Diversity can’t be limited to characteristics such as race or ethnicity. Diversity is a spectrum that includes class, sexual orientation, ability, special abilities, religion, race, and ethnicity. No two people are alike and the attributes and traits that set people apart from one another is what the definition of diversity is.
Following widespread demonstrations against systemic racism and police brutality, the 'me too' movement, reports of LGBTQA+ misrepresentation, and laws being passed that make daily life difficult for a particular community due to prejudice and lack of understanding, businesses around the world are examining how to improve their diversity and inclusion (D&I) programs and policies. Although this job might be difficult, it is essential to establish a more fair and encouraging environment for everyone.
More importantly, guaranteeing diversity and inclusion at events entails putting in place concrete policies rather than just making anti-discrimination statements. These days during weeks such as black history month, pride month, or world disabilities week, companies don great easy rainbow flags, change their display pictures to Black lives matter, build strategies for social media and website promotions and even change the backgrounds of their logos but is this enough?
Employees require leaders to walk the talk by implementing diversity initiatives at every stage of event planning and business culture should reflect these values. Power in internal decision-making is just as necessary as how you present diversity externally. In view of this, we have curated a few strategies for your D&I strategies to be successful.
Orient new employees in your Diversity and Inclusion programs
Explain why D&I is important to your business, how you define it, and the efforts you're taking to promote a sense of belonging at work during the onboarding process for new employees. Be prepared to respond to any inquiries your new hires may have regarding what your business is doing to advance diversity. Display a poster outlining your organization's dedication to D&I or how employees may support an inclusive workplace.
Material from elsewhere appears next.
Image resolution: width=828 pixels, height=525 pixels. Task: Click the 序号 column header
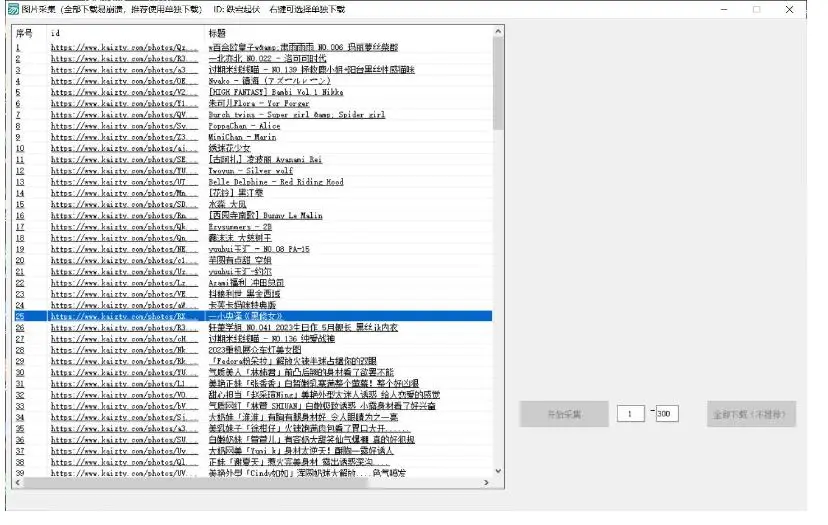[24, 33]
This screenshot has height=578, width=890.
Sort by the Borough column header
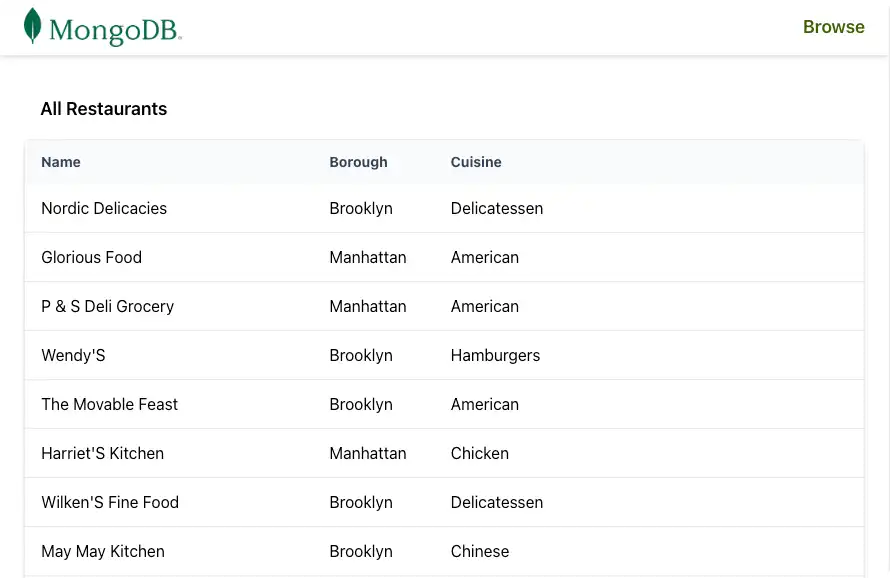(x=358, y=162)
Use terminology that is not gendered
You will be acknowledging someone's identity if you use the pronouns they specifically mentioned or gender natural language. They will feel more a part of something because of this. Look for instances where "he/his/him" is used as the default pronoun and change it to "they/them/their."
Wherever you perform text editing, you can install Alex. It is an open-source program (like Chrome or Slack). It will identify potentially offensive text and gently prompt users to reword it. Text.io is another excellent platform. This free tool can also be used to look for terms that might discourage women or other underrepresented groups from applying for a position.
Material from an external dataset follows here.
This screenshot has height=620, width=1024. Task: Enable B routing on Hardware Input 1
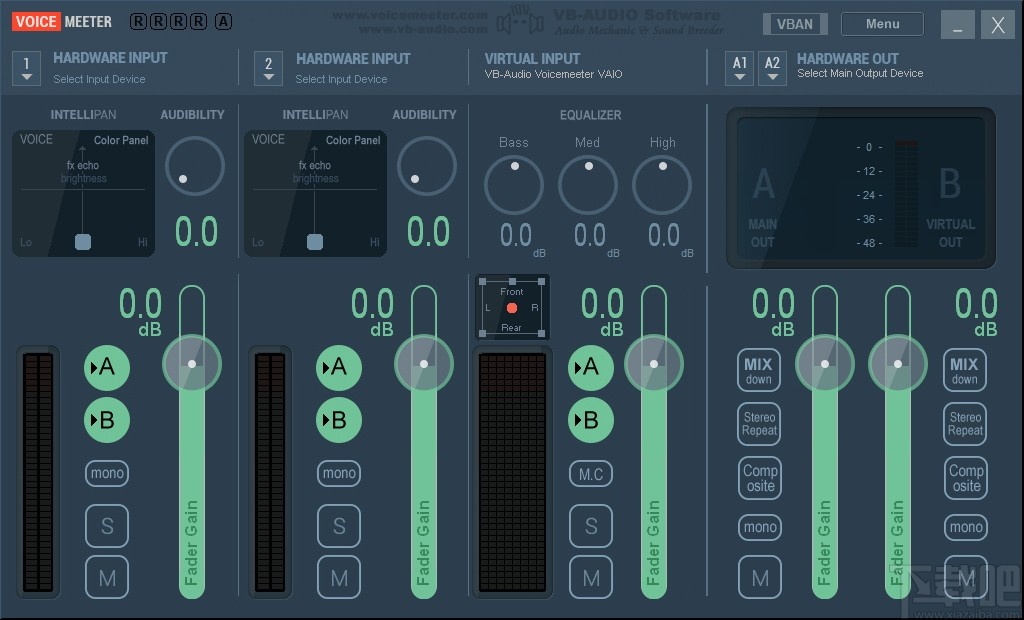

Make sure your interview process is structured
This does not mean that you have to adhere to a rigid script during your interviews. Candidates frequently offer insightful comments during casual chats, but structured interviews produce better hires because they lessen hiring prejudice and "gut instinct" decisions. You can increase the objectivity of decision-making by posing the same or comparable questions to every candidate.
Also, conduct blind screenings to reduce unintentional bias during the evaluation of resumes. Studies have revealed that even if applicants are similarly qualified, those with stereotypically "ethnic" names must submit more resumes before receiving a callback. Additionally, applications with female names scored lower than those with masculine names.
Create inclusive content
You ought to provide content that appeals to a broad audience. Choose subjects for your event programming that will resonate with and have a direct influence on the diverse communities you are reaching out to. Consider including workshops on the difficulties women or members of underrepresented racial or ethnic groups have in achieving leadership roles, for instance, if your event is about leadership in the advertising sector.
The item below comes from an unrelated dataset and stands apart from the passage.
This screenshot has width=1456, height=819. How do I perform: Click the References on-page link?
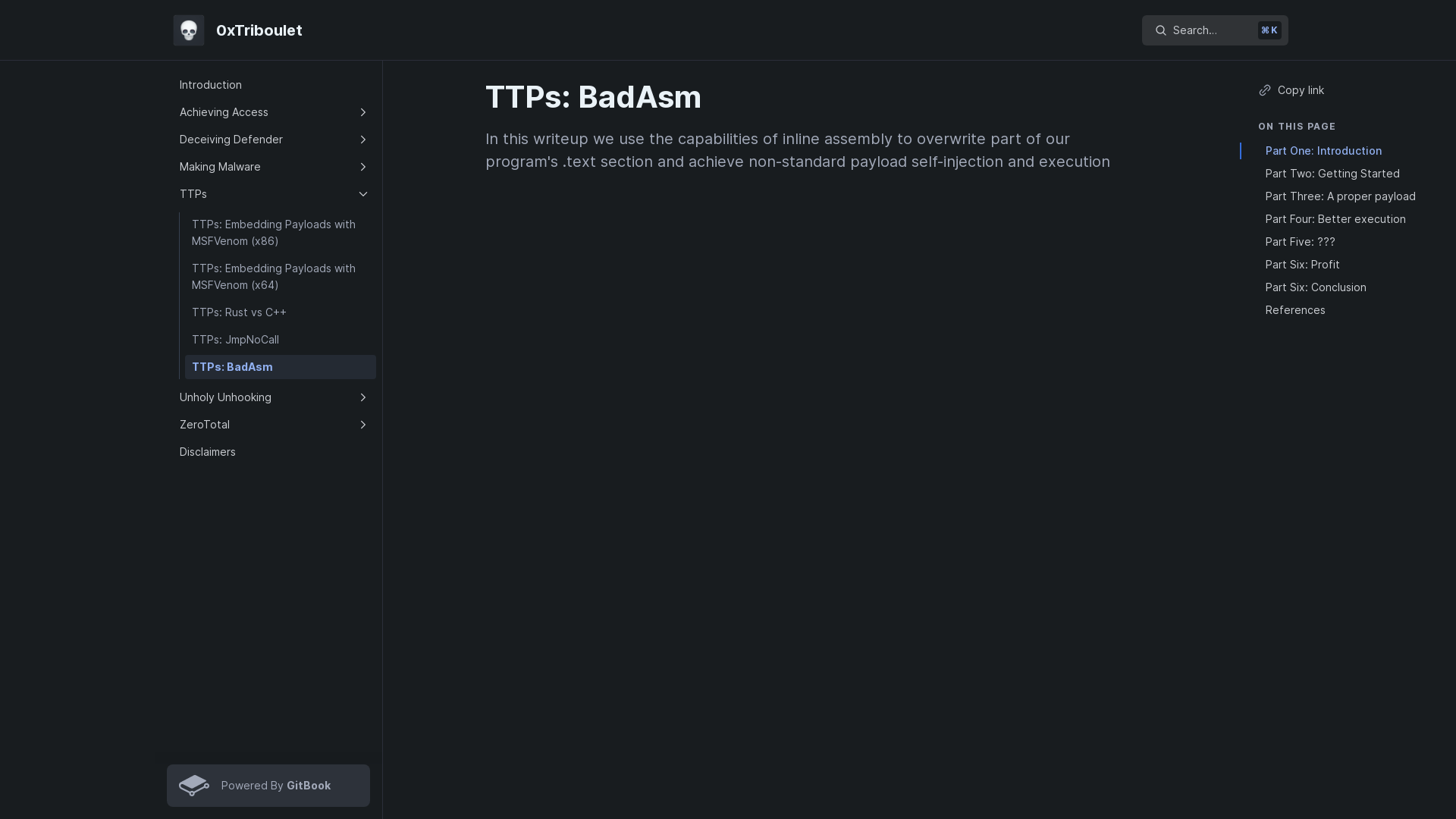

Alternatively, you may organize events that focus on inclusion and diversity in your sector. The "Representation Matters" racial equality summit hosted by Salesforce and Deloitte is a fantastic illustration of this kind of event. The goal of the week-long virtual event in 2020 was to uplift, motivate, and empower the most underrepresented communities in technology.
Give your diverse hires a voice
The most performative aspect is to let your staff be who they are. It is unlikely that your workers would like their working environment if they do not feel represented. Consider setting up a D&I-specific Slack channel where staff members may discuss articles and news on gender, racism, ethnicity, ability, sexual orientation, religion, age, and other traits. This can encourage open discussion about D&I in the workplace and inform other workers about these issues.
Along with ensuring that your staff members feel included and welcomed, your calendar should contain a variety of occasions to celebrate underrepresented groups, such as Black History Month, Juneteenth, and Pride.
Join hands with charities and nonprofits
Bonus points if you assist organizations that share your mission! Are you a restaurant chain? Contact food banks or soup kitchens and volunteer to help with their fundraising efforts. Ed-tech? Numerous charities provide tutoring and volunteer opportunities where your staff members can contribute their talents.
Chezuba is an online volunteering platform that has partnered with more than seven thousand nonprofit organizations from across the world. These nonprofits post requirements that your employees can work on from any part of the world. Book a free demo to learn more.
Diversity consciousness is a continuous path toward increasing awareness and inclusivity rather than a one-time project. Keep these pointers and techniques in mind as you proceed: No effort is too small or too huge, always keep that in mind. While grand gestures are wonderful, it's also the simple things that count. Go the extra mile.